Three months have gone by since last time, so here's what I've read since the start of the year.

Obelisk by Stephen Baxter
Fear and Loathing in Las Vegas by Hunter S Thompson
Closet Queens by Michael Black
The Thatcherite Offensive by Alexander Gallas
Ruling the Void by Peter Mair
The Great Terror by Robert Conquest
After Blair by Kieran O'Mara
Over To You by Roald Dahl
In Defence of Politics by Bernard Crick
The Functional Analysis of Politics by Roy E Jones
Cat's Eye by Margaret Atwood
The Light of Other Days by Arthur C Clarke and Stephen Baxter
Deleuze, Marx and Politics by Nicholas Thoburn
Hag-Seed by Margaret Atwood
Roxana by Daniel Defoe
The Time Ships by Stephen Baxter
The Edible Woman by Margaret Atwood
Deleuze and Marx by Dhruv Jain (ed)
Billy Bathgate by EL Doctorow

Baxter and Atwood have preponderant entries on this list. Baxter is an unmissable, but I think underappreciated presence in British science fiction. His stuff is the super hard stuff and, at times, can get a bit carried away with the science-splaining. Social commentary-wise he's not a patch on Iain M Banks or Our Ken, but given his maths and engineering background Baxter's scientific imagination is astounding. I recommend all three books here, and especially The Time Ships. As a sequel to HG Wells's classic, The Time Machine, it is, well, completely bonkers but utterly gripping. Some of the stuff in there about the nature of time makes you wonder how such a book could possibly have been written and published in the mid-90s.

And yes, the Atwood. I've always found her stuff hit and miss but all three here are absolutely superb. Cat's Eye is a meditation on lifelong relationships and childhood memory, which are later weaved into the controversial art of the main protagonist. A brilliant novel and rightly held up as one of Atwood's best. Hag-Seed is a rarity because, unusually for Atwood, the main character is a man. It centres around the production of The Tempest, while the novel's narrative structure and plot points mirrors that of the play. Funny and life affirming, I couldn't help but think this is bound to turn up as a Netflix film some day. And lastly is Edible Woman, one of Atwood's earliest novels written when she was a postgrad student in the late 60s. Reflecting the ambivalence to the standard pattern of life then available to women and a sudden shift in what was becoming possible, it is a tale of a woman undergoing a slow disintegration and loss of agency as marriage and respectability approaches, and in inchoate rebellion against it. A book that doesn't get talked about often, it is worth your time.

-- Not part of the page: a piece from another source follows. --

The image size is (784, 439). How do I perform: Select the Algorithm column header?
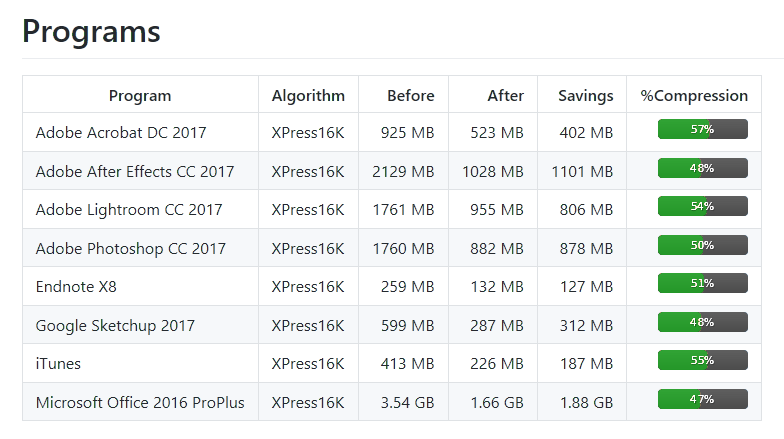(308, 96)
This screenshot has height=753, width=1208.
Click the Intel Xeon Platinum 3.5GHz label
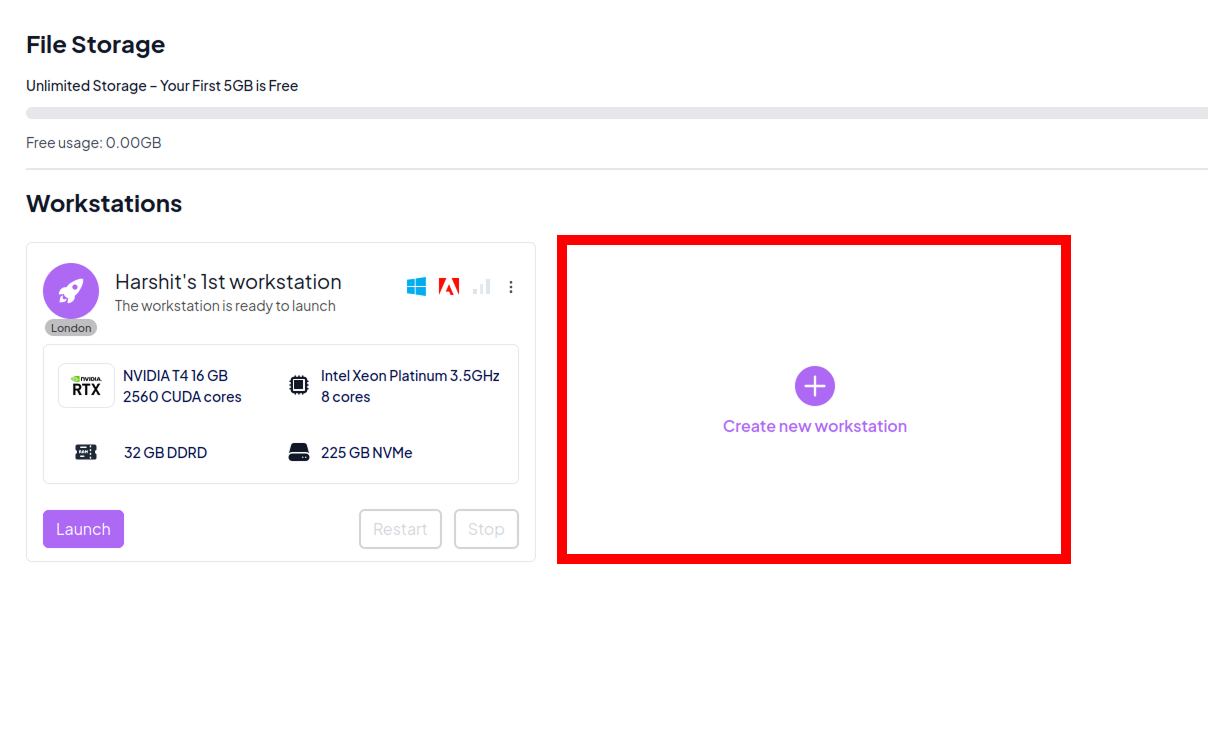click(x=410, y=376)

Also, a quick work on Thoburn's book on Marx and Deleuze. This is particularly useful because he uses Deleuze to discipline some of the exuberance you find in post-Marxist reworkings of him - above all our mate Antonio Negri. Really useful and interesting to anyone who thinks Deleuze's work has something to offer Marxist analysis.


asquith said...

Sounds like a good list, I myself am preparing for a trip to Poland (the city of Torun) at Easter so the following are on mine.

Poland: A History (Adam Zamoyski)
Various travel Guides & Polabnd: Traveller's Gazeteer (Adam Zamoyski)
Heart of Europe & God's Playground (Norman Davies)
The Eagle Unbowed (Halik Kochanski)
The Four Loves (CS Lewis- I read it every Easter)
The Woman Who Went to Bed for a Year (Sue Townsend- sadly missed comic and commentor)
Warsaw 1920 (Adam Zamoyski)

The last one reminds us that whatever mask the men in the Kremlin wear they will always be imperialists and will always come up with some way of deceiving people in the west into supporting their imperialism. Lenin's attack on Poland thankfully failed but says a lot about his true nature and should be remembered by all.

If anyone knows of any books or films on Poland they are welcome to give their recommendations.

DFTM said...

Samir Amin's Accumulation on a world scale.

Boffy should be strapped to a chair and forced to read it and not let go until he can quote every sentence. Think Clockwork orange.